Docker — for containerized deployments:

FROM python:3.12-slim
WORKDIR /app
COPY requirements.txt .
RUN pip install --no-cache-dir -r requirements.txt
COPY . .
EXPOSE 8765
CMD ["python", "server.py"]

Run with docker run -p 8765:8765 --ulimit nofile=65535:65535. The --ulimit flag is the Docker equivalent of LimitNOFILE.

Nginx reverse proxy — you need this in front of your WebSocket server to handle TLS termination:

location /ws {
proxy_pass http://127.0.0.1:8765;
proxy_http_version 1.1;
proxy_set_header Upgrade $http_upgrade;
proxy_set_header Connection "upgrade";
proxy_read_timeout 86400;
}

The proxy_read_timeout is critical. Nginx defaults to 60 seconds, and it will close idle WebSocket connections after that. Set it to 86400 (24 hours) or configure application-level pings.

WebSockets give you a bidirectional byte pipe. Nothing more. In production, you quickly discover you need:

  • Message continuity — the client reconnects, but what about the messages it missed?
  • Acknowledgment — did the server actually process this?
  • Presence — who’s connected right now?
  • Auth — how do you validate tokens before accepting the upgrade?

You can build all of this. Many teams do, and then spend months maintaining it. The open-source option is Socket.IO, which handles reconnection and rooms. For a managed approach, Ably handles reconnection with message resume, presence, and guaranteed delivery without you operating the infrastructure.

For a hackathon, raw websockets is fine. For a product with users who notice dropped messages, you need something on top.

Python works well for WebSocket servers up to moderate scale. Beyond about 50K concurrent connections per server, look at Go or Rust — both handle hundreds of thousands of connections per process with lower memory overhead (~2KB per goroutine vs ~8KB per asyncio task).

The other case: if your message processing is CPU-bound (video transcoding, heavy computation per message), Python’s per-message overhead hurts. Use Python as the coordination layer and offload heavy work to a compiled service.

What is the best Python WebSocket library?

Section titled “What is the best Python WebSocket library?”

Use websockets for standalone async servers and clients. It has the largest community, correct protocol handling, and clean asyncio integration. For Django projects, use Django Channels — it plugs into Django’s ORM and auth system. For FastAPI, use the built-in WebSocket support (Starlette underneath). Avoid python-websocket (the older synchronous library) for new projects — it blocks on every operation and can’t handle concurrent connections efficiently.

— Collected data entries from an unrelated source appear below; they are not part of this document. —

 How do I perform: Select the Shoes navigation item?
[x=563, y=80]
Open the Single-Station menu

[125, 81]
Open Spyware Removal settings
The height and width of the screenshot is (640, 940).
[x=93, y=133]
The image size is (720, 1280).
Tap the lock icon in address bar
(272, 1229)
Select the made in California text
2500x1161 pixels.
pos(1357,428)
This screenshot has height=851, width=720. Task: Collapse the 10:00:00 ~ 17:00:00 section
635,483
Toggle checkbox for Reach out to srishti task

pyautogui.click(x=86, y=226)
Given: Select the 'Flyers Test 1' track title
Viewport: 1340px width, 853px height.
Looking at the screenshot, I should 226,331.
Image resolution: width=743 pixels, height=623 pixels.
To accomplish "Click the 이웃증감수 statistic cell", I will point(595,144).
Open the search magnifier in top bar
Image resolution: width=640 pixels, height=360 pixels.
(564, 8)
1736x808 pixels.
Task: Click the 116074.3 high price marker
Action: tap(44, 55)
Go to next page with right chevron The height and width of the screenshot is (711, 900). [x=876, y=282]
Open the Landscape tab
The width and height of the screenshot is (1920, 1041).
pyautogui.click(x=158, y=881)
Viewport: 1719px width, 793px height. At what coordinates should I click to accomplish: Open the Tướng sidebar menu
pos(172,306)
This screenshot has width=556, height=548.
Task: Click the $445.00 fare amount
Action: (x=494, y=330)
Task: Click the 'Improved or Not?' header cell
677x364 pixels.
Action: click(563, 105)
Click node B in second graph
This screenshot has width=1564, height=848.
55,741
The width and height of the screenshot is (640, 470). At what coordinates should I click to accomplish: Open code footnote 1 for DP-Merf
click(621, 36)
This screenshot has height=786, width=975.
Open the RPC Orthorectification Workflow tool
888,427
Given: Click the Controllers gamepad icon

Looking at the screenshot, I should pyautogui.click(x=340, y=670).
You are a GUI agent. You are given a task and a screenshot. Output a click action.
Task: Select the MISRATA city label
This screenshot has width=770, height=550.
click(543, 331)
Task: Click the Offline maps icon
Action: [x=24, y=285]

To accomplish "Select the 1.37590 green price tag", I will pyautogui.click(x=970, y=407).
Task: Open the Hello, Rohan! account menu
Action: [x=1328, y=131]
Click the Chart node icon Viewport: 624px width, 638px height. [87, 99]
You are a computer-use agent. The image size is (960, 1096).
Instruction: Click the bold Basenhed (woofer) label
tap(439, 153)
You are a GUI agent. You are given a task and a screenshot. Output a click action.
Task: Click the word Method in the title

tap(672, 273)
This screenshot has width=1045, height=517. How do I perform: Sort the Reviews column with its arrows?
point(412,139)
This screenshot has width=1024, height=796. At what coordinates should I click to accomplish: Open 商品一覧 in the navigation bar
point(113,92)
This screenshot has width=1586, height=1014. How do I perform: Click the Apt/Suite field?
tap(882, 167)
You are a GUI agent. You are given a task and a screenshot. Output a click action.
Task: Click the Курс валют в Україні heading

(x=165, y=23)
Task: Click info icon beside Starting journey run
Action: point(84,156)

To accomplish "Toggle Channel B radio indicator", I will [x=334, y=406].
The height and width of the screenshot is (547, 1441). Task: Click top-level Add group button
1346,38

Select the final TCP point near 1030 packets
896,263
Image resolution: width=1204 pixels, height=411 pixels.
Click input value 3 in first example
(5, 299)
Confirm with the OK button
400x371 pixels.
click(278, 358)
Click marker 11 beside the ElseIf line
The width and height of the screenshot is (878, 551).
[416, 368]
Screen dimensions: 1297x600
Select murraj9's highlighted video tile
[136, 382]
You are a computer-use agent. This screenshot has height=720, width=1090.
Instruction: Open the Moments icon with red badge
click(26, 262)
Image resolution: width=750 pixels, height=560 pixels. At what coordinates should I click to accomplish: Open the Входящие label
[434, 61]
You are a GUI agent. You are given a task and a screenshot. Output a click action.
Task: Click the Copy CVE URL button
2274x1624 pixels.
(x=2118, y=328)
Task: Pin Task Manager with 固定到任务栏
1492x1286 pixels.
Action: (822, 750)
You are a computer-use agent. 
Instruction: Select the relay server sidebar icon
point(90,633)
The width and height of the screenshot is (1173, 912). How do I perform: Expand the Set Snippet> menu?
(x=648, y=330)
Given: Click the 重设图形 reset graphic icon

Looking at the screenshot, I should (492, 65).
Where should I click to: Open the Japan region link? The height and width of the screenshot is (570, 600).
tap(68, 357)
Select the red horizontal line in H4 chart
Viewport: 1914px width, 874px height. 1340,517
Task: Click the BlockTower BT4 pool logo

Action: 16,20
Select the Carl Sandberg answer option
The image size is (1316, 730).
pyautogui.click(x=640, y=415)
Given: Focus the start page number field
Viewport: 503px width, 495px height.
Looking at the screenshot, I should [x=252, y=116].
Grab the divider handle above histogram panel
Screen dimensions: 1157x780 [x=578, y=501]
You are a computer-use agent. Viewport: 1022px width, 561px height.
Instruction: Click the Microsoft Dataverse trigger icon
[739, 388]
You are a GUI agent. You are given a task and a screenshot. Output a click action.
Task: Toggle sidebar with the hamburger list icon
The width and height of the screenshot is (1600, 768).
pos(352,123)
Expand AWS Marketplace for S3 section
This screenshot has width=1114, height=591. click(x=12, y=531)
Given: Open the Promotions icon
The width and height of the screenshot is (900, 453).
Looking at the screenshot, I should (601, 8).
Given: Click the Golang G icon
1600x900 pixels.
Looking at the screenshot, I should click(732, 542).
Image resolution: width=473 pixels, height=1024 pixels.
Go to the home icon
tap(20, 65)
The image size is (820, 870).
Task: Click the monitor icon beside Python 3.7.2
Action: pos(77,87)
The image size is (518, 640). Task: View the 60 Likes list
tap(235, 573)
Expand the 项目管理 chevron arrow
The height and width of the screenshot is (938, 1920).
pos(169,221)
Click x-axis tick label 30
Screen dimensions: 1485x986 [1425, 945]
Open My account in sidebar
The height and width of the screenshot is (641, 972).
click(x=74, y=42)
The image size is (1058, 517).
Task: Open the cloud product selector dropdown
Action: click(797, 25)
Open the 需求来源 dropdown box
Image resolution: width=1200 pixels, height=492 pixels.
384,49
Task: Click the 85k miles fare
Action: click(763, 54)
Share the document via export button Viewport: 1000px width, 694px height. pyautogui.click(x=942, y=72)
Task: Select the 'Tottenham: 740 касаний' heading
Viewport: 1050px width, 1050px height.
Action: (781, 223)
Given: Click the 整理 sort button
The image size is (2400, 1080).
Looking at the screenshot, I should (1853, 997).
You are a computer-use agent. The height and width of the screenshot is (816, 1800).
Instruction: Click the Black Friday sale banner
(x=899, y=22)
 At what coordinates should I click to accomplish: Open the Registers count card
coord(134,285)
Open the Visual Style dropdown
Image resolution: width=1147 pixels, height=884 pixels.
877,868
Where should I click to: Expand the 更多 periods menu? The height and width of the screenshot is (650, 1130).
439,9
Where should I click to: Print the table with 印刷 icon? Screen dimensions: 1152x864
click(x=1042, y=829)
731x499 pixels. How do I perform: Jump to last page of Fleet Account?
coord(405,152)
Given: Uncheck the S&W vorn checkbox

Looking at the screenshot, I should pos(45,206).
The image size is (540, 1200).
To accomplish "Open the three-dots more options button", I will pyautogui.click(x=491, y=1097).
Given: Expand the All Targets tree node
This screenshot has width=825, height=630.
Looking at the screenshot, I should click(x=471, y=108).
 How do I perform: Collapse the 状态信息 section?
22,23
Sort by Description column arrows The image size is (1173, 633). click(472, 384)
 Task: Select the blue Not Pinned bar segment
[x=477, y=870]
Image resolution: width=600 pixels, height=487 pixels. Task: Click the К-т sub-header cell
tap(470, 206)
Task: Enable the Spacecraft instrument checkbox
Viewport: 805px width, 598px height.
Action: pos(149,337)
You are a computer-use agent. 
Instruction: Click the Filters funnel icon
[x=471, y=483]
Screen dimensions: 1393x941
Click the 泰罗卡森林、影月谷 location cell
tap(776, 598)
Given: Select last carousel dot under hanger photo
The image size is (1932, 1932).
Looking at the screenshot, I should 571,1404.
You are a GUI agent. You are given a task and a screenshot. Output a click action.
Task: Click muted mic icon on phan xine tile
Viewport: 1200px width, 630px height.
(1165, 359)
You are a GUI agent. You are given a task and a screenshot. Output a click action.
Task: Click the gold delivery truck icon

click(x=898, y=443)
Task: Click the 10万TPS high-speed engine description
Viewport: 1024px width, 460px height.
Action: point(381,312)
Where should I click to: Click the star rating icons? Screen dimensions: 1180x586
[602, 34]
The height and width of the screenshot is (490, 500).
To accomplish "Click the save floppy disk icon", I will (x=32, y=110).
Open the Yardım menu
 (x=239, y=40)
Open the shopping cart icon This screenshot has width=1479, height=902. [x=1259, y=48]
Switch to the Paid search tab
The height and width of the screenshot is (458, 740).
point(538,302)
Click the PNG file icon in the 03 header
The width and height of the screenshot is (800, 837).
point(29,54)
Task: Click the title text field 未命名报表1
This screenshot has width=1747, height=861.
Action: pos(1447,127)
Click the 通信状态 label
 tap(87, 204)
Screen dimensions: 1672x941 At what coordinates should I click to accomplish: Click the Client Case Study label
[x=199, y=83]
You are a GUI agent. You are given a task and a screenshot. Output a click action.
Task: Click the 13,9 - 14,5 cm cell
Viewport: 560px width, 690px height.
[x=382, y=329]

Wrap your connection in a loop with exponential backoff, as shown in the client example above. The details most tutorials skip: cap your backoff at 30 seconds (otherwise clients wait forever), add jitter (otherwise all clients reconnect simultaneously after an outage and create a thundering herd), and decide what to do about messages missed during disconnection. If you need guaranteed delivery, you need a protocol layer like Socket.IO or Ably that tracks message history and resumes from the last received message.

Can Python handle thousands of WebSocket connections?

Section titled “Can Python handle thousands of WebSocket connections?”

Yes. Asyncio multiplexes connections on a single thread — no thread-per-connection overhead. A single process handles roughly 10K concurrent connections before you hit the event loop’s throughput limit. Use uvloop to push that higher. Beyond that, run multiple worker processes behind a load balancer. The bottleneck is rarely connection count itself — it’s what you do per message. Routing JSON is fine. Heavy computation per message is where Python slows down.

How do I deploy a Python WebSocket server in production?

Section titled “How do I deploy a Python WebSocket server in production?”

Run your server behind Nginx for TLS termination and use systemd or Docker for process management. Key details people miss: set LimitNOFILE to at least 65535 (the default 1024 caps you at ~1000 connections), set Nginx’s proxy_read_timeout to 86400 (the 60-second default kills idle WebSocket connections), and bind to 0.0.0.0 not localhost (or containers and proxies can’t reach it). See the deployment section for configs.